# [STATED TASK]
Collect every line in the rows below that contains the string "item" and copy each such line in full. Case counts.

======== DATA LINES ========

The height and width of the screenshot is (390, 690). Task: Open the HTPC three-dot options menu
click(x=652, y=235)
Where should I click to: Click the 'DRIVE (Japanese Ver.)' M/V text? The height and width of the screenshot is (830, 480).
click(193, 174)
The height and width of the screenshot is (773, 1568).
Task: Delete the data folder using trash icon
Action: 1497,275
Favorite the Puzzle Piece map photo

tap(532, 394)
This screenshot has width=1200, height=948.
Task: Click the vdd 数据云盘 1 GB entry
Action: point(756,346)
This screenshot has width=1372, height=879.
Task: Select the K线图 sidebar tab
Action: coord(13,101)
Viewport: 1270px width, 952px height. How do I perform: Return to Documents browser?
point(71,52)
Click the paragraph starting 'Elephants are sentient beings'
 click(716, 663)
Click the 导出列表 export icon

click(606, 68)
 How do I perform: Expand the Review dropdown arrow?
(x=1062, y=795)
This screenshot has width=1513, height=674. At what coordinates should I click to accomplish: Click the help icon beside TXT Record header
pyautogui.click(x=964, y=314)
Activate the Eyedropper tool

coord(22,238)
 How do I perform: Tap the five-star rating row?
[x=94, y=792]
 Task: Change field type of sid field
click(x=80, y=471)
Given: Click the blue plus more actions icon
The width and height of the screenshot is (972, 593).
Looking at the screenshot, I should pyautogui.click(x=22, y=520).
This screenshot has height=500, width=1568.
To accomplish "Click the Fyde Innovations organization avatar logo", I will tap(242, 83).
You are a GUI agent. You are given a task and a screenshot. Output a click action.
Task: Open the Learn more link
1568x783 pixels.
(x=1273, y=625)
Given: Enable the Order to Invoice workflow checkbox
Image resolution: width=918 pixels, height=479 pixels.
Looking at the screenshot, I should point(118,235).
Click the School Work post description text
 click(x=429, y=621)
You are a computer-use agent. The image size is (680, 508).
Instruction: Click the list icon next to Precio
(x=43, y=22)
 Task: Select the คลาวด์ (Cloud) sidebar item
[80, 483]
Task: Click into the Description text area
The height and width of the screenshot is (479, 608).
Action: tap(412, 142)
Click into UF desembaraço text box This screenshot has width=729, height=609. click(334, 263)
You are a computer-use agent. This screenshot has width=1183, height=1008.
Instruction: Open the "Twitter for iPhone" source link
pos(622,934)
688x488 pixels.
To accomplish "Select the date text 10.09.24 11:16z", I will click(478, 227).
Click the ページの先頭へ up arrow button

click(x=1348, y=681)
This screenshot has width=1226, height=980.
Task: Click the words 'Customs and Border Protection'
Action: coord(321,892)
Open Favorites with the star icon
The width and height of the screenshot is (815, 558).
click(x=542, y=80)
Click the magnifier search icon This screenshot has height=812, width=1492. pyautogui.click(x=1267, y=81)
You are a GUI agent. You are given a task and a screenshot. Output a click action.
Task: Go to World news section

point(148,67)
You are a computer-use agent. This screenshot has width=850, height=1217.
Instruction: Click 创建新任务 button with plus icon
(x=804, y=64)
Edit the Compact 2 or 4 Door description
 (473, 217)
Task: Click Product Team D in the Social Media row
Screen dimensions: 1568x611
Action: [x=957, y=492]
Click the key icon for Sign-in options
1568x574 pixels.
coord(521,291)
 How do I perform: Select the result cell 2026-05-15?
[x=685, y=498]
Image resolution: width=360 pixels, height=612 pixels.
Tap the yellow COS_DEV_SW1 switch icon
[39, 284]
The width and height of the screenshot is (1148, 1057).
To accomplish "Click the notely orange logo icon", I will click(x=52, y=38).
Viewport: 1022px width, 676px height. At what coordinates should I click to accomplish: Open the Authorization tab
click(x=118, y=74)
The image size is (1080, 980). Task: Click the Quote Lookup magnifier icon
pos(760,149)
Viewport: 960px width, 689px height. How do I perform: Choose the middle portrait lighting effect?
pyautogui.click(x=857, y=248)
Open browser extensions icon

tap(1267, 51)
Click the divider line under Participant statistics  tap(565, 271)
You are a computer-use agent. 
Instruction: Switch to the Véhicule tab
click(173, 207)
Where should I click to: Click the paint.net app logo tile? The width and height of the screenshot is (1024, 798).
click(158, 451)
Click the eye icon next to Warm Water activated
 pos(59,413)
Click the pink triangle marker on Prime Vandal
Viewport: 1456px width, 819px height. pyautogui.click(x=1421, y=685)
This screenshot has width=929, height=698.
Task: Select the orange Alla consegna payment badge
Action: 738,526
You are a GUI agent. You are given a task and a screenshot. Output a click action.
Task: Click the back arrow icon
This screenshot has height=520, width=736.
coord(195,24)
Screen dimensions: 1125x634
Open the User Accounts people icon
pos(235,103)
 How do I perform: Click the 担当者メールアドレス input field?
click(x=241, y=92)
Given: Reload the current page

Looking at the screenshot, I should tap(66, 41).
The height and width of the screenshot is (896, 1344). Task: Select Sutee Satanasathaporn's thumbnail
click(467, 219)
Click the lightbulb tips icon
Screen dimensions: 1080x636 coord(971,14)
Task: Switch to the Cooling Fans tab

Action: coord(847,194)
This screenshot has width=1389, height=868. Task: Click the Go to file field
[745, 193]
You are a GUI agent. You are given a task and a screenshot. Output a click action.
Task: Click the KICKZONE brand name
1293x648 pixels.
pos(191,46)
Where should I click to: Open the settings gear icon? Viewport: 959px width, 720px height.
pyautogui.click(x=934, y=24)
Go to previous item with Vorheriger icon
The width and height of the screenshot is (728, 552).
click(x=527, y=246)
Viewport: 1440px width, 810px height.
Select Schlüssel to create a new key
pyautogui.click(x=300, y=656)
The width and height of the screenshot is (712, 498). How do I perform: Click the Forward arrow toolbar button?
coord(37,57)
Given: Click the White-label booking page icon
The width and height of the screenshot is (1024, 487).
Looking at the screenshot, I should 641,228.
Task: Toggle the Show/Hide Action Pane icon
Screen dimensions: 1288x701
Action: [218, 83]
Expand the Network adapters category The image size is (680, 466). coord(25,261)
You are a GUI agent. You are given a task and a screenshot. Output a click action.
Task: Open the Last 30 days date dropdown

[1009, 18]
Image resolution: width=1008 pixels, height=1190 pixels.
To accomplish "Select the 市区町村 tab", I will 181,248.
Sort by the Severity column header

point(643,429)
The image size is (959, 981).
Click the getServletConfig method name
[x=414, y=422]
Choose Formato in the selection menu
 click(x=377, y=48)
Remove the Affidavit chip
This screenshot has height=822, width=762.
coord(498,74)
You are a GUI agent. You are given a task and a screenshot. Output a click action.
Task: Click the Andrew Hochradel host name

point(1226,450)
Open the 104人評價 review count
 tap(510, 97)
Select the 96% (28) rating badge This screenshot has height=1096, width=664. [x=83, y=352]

========

# [TASK OUTPUT]
 Task: Select the คลาวด์ (Cloud) sidebar item
Go to previous item with Vorheriger icon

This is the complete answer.